The terminal renderer is the hardest performance problem in a terminal emulator. A full-screen cat of a large file can generate millions of cell updates per second. Each cell is a glyph that must be rasterized, shaped, and drawn on the GPU — all within a 16.6ms frame budget at 60Hz. After this lesson, you understand the GPU pipeline from draw call to pixel, and can render text with textured quads.

GPU Architecture

A GPU is a massively parallel processor optimized for throughput over latency. Where a CPU has 8-32 cores running at 3-5 GHz with deep pipelines and branch prediction, a GPU has thousands of cores running at 1-2 GHz with no branch prediction and hardware-managed context switching to hide memory latency.

graph TD
    A[CPU] -->|command buffer| B[GPU Command Processor]
    B --> C[Vertex Shader]
    C --> D[Rasterizer]
    D --> E[Fragment Shader]
    E --> F[Framebuffer]
    B --> G[Compute Shader]
    G --> H[GPU Memory]

The SIMT Model (Single Instruction, Multiple Threads)

GPU cores execute in groups called warps (NVIDIA, 32 threads) or wavefronts (AMD, 64 threads) or SIMD groups (Apple, 32 threads). All threads in a warp execute the same instruction simultaneously. If threads diverge (take different branches), the warp executes both paths sequentially, masking out inactive threads. This is why GPU code should minimize branching — each if/else doubles execution time for the warp.

Memory hierarchy

Level	Size	Latency	Shared across
Registers	256 KB per SM	0 cycles	Single thread
Shared memory	48-164 KB per SM	~20 cycles	Warp (programmer managed)
L1 cache	128 KB per SM	~30 cycles	SM
L2 cache	2-6 MB	~200 cycles	Entire GPU
VRAM (HBM/GDDR)	8-80 GB	~400-800 cycles	Entire GPU
System RAM (via PCIe)	32-256 GB	~10,000 cycles	GPU + CPU

Terminal rendering is L1/L2 cache friendly. The terminal grid is small (typically < 1 MB for a 200×80 grid). Glyph atlas textures are fixed-size and reused every frame. Uniform buffers (projection matrices, colors) fit in registers. The entire working set of a terminal renderer fits in GPU L2 cache, making it fundamentally bandwidth-light.

The Rendering Pipeline

1. Vertex Shader

Runs once per vertex.

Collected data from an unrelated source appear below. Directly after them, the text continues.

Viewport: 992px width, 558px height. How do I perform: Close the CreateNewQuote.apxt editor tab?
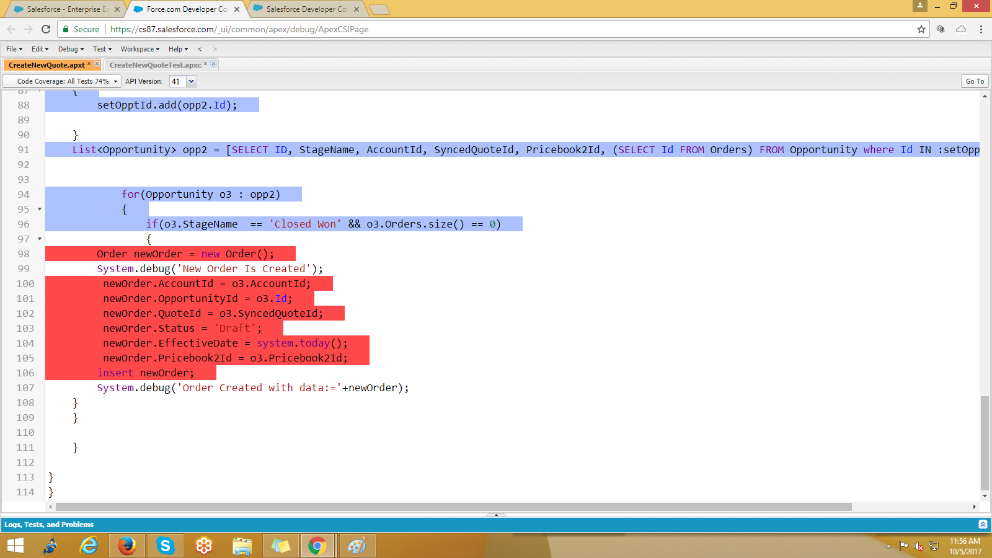point(97,64)
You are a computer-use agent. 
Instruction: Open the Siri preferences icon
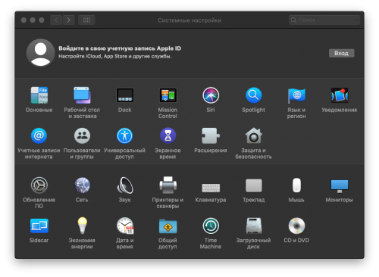point(211,95)
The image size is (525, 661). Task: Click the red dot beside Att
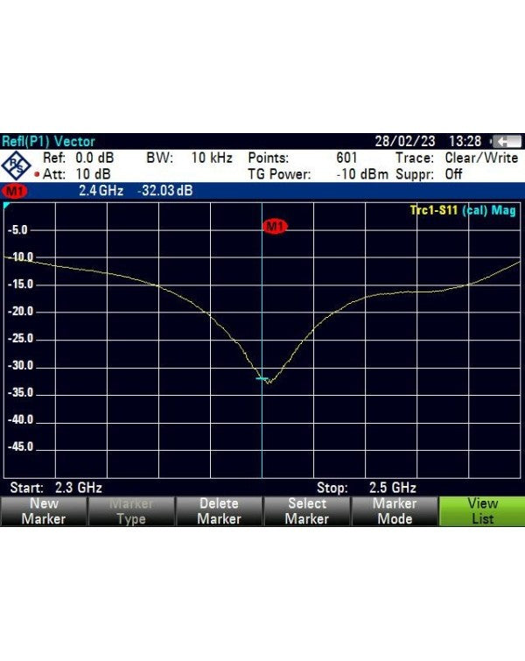[36, 174]
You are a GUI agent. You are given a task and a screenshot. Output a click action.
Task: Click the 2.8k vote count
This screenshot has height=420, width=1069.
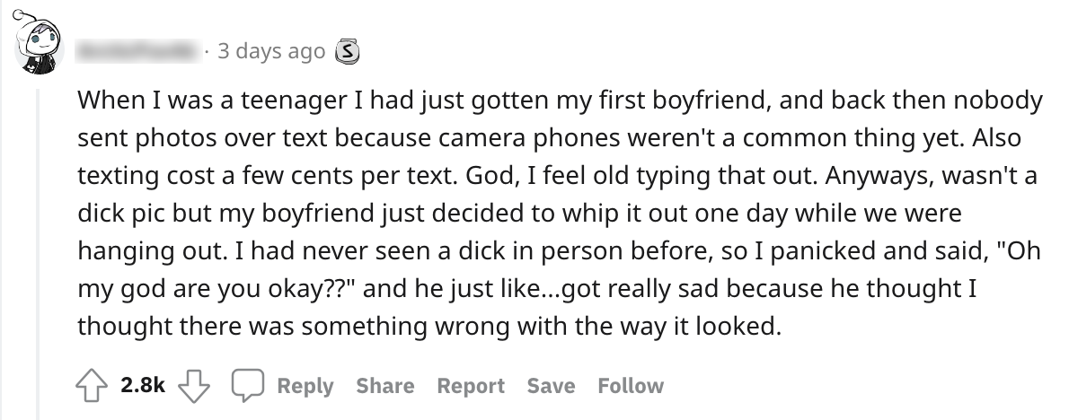[x=142, y=386]
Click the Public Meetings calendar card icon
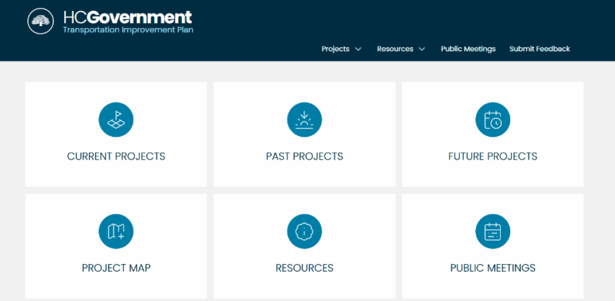This screenshot has width=615, height=301. tap(493, 231)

Input: vertex attributes (position, UV coordinates). Output: transformed position in clip space. Each glyph is a quad (4 vertices, 2 triangles). The vertex shader for a terminal renderer is trivial — it transforms a unit quad to screen position:

vertex VertexOut vertex_main(VertexIn in [stage_in](/notes/stage-in),
                              constant Uniforms &u [buffer(0)](/notes/buffer-0)) {
    float2 pos = u.projection * in.position;
    return { float4(pos, 0, 1), in.uv };
}

2. Rasterizer

Hardware stage that converts triangles to fragments (candidate pixels). Interpolates vertex outputs (UV coordinates, colors) across the triangle face. Each fragment is a potential pixel.

3. Fragment Shader

Runs once per fragment. Input: interpolated vertex outputs. Output: pixel color. For text rendering, the fragment shader samples the glyph atlas texture and applies the foreground color:

fragment float4 fragment_main(VertexOut in [stage_in](/notes/stage-in),
                               texture2d<float> glyph_atlas [texture(0)](/notes/texture-0)) {
    float alpha = glyph_atlas.sample(sampler, in.uv).r;
    return float4(fg_color.rgb, fg_color.a * alpha);
}

The glyph atlas stores glyphs as single-channel (alpha) textures. The fragment shader uses the alpha channel as a mask: alpha=1 → foreground color, alpha=0 → transparent (background shows through). This is why text can have any color without re-rasterizing the glyph — the glyph shape is a mask.

4. Blending

The final stage combines the fragment output with whatever is already in the framebuffer. Alpha blending: result = src * src_alpha + dst * (1 - src_alpha). This enables subpixel antialiasing and transparency.

Texture Atlases

A texture atlas packs many small textures (glyphs) into one large texture. This avoids texture switching between draw calls — the GPU binds the atlas once and samples different regions for each glyph.

flowchart TD
    subgraph Atlas["Glyph Texture Atlas"]
        R1["A · B · C · D · E · F · G · H · I"]
        R2["J · K · L · M · N · O · P · Q · R"]
        R3["S · T · U · V · W · X · Y · Z · a"]
    end

Each cell in the terminal grid references a UV rectangle in the atlas: {(u0,v0), (u1,v1)}. The vertex shader positions the quad on screen. The fragment shader samples the atlas at the glyph's UV coordinates.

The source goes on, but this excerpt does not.